Things to do
(1) Summarize the Gottsacker v. Monnier opinion in two sentences.
(2) Name every judge on the panel listed in the Gottsacker v. Monnier opinion.
(3) Continue the Gottsacker v. Monnier opinion from the point where it stops.

Document

Gottsacker v. Monnier

676 N.W.2d 533 | Wis. Ct. App. | 2004

269 Wis. 2d 667 (2004)
2004 WI App 25
676 N.W.2d 533

Gregory GOTTSACKER and New Jersey LLC, Plaintiffs-Respondents,
v.
Julie A. MONNIER, Paul Gottsacker and 2005 New Jersey LLC, Defendants-Appellants.[†]

No. 03-0457.

Court of Appeals of Wisconsin.

Submitted on briefs September 25, 2003.
Decided January 14, 2004.

*669 On behalf of the defendants-appellants, the cause was submitted on the briefs of Paul R. Erickson, of Gutglass, Erickson, Bonville, Seibel & Falkner, S.C. of Milwaukee.

On behalf of the plaintiffs-respondents, the cause was submitted on the brief of James O. Conway, of Olsen, Klost, Gunderson & Conway of Sheboygan.

Before Anderson, P.J., Nettesheim and Snyder, JJ.

¶ 1. SNYDER, J.

Julie A. Monnier (Julie), Paul Gottsacker (Paul) and 2005 New Jersey LLC appeal a judgment compelling them to return commercial real estate to New Jersey LLC, and further ordering New *670 Jersey LLC to reimburse Gregory Gottsacker (Gregory) for legal expenses. The appellants argue that the trial court erred in determining that they were precluded from transferring real estate owned by New Jersey LLC to 2005 New Jersey LLC by the conflict of interest rules under WIS. STAT. §§ 183.0402 and 184.0404 (2001-02).[1] We disagree and affirm the decision of the trial court.

Extracted information
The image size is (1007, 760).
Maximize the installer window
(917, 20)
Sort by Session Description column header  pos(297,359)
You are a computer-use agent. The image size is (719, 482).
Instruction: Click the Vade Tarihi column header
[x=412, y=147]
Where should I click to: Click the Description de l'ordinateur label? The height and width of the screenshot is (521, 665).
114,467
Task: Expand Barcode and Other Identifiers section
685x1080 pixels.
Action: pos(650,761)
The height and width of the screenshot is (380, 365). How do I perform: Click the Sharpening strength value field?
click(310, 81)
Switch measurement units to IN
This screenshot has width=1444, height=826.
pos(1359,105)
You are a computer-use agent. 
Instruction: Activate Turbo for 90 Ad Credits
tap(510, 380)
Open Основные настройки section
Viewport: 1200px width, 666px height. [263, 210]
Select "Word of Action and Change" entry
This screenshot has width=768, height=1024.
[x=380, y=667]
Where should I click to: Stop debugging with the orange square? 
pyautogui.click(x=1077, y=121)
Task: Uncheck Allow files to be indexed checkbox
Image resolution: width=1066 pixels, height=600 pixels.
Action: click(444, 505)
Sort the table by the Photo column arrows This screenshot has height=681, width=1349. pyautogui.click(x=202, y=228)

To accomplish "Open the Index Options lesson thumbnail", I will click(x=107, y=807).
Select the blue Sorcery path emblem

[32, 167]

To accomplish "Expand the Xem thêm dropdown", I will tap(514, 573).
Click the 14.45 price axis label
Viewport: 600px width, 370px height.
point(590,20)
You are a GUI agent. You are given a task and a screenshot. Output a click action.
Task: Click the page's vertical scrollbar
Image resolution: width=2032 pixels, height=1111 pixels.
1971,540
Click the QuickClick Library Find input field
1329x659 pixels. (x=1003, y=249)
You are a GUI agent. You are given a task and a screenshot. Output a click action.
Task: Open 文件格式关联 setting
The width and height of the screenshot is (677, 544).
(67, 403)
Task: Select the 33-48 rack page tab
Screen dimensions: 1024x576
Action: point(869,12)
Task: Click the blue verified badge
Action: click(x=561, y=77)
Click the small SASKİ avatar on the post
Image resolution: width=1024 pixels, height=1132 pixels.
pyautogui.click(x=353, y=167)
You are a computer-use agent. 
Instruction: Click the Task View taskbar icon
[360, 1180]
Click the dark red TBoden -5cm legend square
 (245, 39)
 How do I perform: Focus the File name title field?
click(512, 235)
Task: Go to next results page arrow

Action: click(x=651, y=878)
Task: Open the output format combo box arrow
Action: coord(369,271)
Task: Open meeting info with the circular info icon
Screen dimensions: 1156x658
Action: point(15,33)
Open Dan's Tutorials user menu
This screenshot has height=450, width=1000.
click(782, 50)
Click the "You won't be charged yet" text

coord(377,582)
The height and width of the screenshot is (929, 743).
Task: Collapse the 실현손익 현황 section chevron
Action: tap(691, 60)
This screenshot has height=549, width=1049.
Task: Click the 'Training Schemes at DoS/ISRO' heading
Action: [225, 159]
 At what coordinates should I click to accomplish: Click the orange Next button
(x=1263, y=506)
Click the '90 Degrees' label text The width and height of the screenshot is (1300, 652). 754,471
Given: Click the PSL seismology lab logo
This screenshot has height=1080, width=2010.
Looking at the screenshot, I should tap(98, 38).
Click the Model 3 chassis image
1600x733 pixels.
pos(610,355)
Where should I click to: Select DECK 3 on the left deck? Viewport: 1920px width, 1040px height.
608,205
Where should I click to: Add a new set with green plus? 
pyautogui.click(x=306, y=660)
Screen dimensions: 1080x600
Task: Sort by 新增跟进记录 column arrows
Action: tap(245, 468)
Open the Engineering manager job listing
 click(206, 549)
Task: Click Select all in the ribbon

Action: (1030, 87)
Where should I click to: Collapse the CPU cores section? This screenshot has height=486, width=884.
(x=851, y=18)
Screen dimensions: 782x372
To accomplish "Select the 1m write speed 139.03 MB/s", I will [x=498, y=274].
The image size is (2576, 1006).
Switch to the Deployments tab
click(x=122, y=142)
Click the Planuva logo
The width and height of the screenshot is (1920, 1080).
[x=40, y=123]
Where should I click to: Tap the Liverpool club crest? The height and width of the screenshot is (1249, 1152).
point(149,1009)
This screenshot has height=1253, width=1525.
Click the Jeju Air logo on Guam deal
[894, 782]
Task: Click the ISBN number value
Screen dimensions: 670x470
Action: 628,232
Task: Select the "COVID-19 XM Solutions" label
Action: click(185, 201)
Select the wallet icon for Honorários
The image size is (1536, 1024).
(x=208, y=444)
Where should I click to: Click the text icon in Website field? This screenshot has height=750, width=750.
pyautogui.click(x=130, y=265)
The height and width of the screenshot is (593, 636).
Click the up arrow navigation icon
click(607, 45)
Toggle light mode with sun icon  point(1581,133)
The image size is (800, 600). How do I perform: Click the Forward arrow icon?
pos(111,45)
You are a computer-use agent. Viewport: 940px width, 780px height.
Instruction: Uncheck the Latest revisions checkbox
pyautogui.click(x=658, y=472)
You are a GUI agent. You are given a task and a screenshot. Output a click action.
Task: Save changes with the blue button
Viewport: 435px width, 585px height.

The results
(1) Julie A. Monnier, Paul Gottsacker and 2005 New Jersey LLC appealed a judgment that compelled them to return commercial real estate to New Jersey LLC and ordered New Jersey LLC to reimburse Gregory Gottsacker for legal expenses. They argued that the trial court erred in finding that Wisconsin's statutory conflict of interest rules barred them from transferring the property to 2005 New Jersey LLC, but the Court of Appeals of Wisconsin disagreed and affirmed.

(2)
Anderson, P.J.
Nettesheim, J.
Snyder, J.

(3)
FACTS

¶ 2. Julie formed New Jersey LLC on September 4, 1998. Ten days later, New Jersey LLC purchased property located at 2005 New Jersey Avenue in the city of Sheboygan. This property is a 40,000 square-foot warehouse with a single manufacturing tenant on a year-to-year lease. A limited appraisal valued the property at $703,000 and New Jersey LLC purchased it for $510,000, with financing arranged for and guaranteed by Julie.

¶ 3. In January 1999, Gregory and Paul became members of New Jersey LLC. The Member's Agreement states in relevant part:

(2) The Members have not agreed to make any additional contributions to the Company.
....
(4) Julie A. Monnier shall own a 50% interest in the capital, profits and losses of Company and shall have 50% of the voting rights of Company.
(5) Paul Gottsacker and Gregory Gottsacker, collectively, shall own a 50% interest in the capital, profits and losses of Company and shall have 50% of the voting rights of Company.

*671 ¶ 4. New Jersey LLC also purchased property on Wilson Avenue in Sheboygan. The Wilson Avenue property was subsequently sold and the proceeds of that transaction were distributed as follows: fifty percent to Julie, twenty-five percent to Paul, and twenty-five percent to Gregory. After the Wilson Avenue sale, New Jersey LLC's only remaining asset was the 2005 New Jersey Avenue property (the property).

¶ 5. Relationships between the members deteriorated and in May 2000, Paul and Gregory had a falling out. Communication between them after that was almost nonexistent. Julie testified that she has had no communication with Gregory since 1998.

¶ 6. On June 7, 2001, Julie executed a Warranty Deed transferring the New Jersey LLC property to a new limited liability corporation called 2005 New Jersey LLC. The new entity consists of two members: Julie with a sixty percent ownership interest and Paul with a forty percent interest in 2005 New Jersey LLC.

¶ 7. 2005 New Jersey LLC acquired the New Jersey Avenue property for $510,000, the same price paid by New Jersey LLC in the original transaction almost three years earlier. The only documentation of the conveyance is the deed and a transfer return.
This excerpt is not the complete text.